Action item ▸ Among the entries below, find the lines with the word "брендов" and copy them.
((
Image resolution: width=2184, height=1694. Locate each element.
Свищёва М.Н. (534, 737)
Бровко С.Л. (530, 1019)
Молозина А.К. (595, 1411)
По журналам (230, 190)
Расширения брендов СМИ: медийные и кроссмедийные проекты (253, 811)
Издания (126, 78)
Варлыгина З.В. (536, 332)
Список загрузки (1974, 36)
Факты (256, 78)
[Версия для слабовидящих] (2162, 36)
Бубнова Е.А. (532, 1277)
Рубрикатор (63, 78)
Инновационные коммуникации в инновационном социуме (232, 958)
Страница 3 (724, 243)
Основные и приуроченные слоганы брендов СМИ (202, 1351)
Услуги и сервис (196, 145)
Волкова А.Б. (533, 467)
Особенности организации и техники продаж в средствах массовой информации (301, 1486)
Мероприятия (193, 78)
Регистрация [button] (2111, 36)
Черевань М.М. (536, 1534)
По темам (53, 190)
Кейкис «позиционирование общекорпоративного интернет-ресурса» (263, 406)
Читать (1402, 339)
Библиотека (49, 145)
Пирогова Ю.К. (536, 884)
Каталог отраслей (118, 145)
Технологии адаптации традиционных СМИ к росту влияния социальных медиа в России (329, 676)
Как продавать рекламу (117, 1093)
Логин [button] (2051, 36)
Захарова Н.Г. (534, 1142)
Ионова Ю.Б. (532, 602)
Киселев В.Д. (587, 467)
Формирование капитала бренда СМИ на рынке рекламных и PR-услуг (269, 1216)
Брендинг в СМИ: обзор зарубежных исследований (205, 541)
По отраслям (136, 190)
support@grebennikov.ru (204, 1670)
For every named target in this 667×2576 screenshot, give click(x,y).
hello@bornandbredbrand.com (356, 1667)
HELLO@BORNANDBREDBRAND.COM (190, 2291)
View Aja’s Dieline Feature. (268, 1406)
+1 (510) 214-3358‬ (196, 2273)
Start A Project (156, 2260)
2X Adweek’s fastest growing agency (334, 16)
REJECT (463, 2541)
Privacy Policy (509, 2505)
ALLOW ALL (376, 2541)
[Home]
))
Answer below ▸
Расширения брендов СМИ: медийные и кроссмедийные проекты (253, 811)
Основные и приуроченные слоганы брендов СМИ (202, 1351)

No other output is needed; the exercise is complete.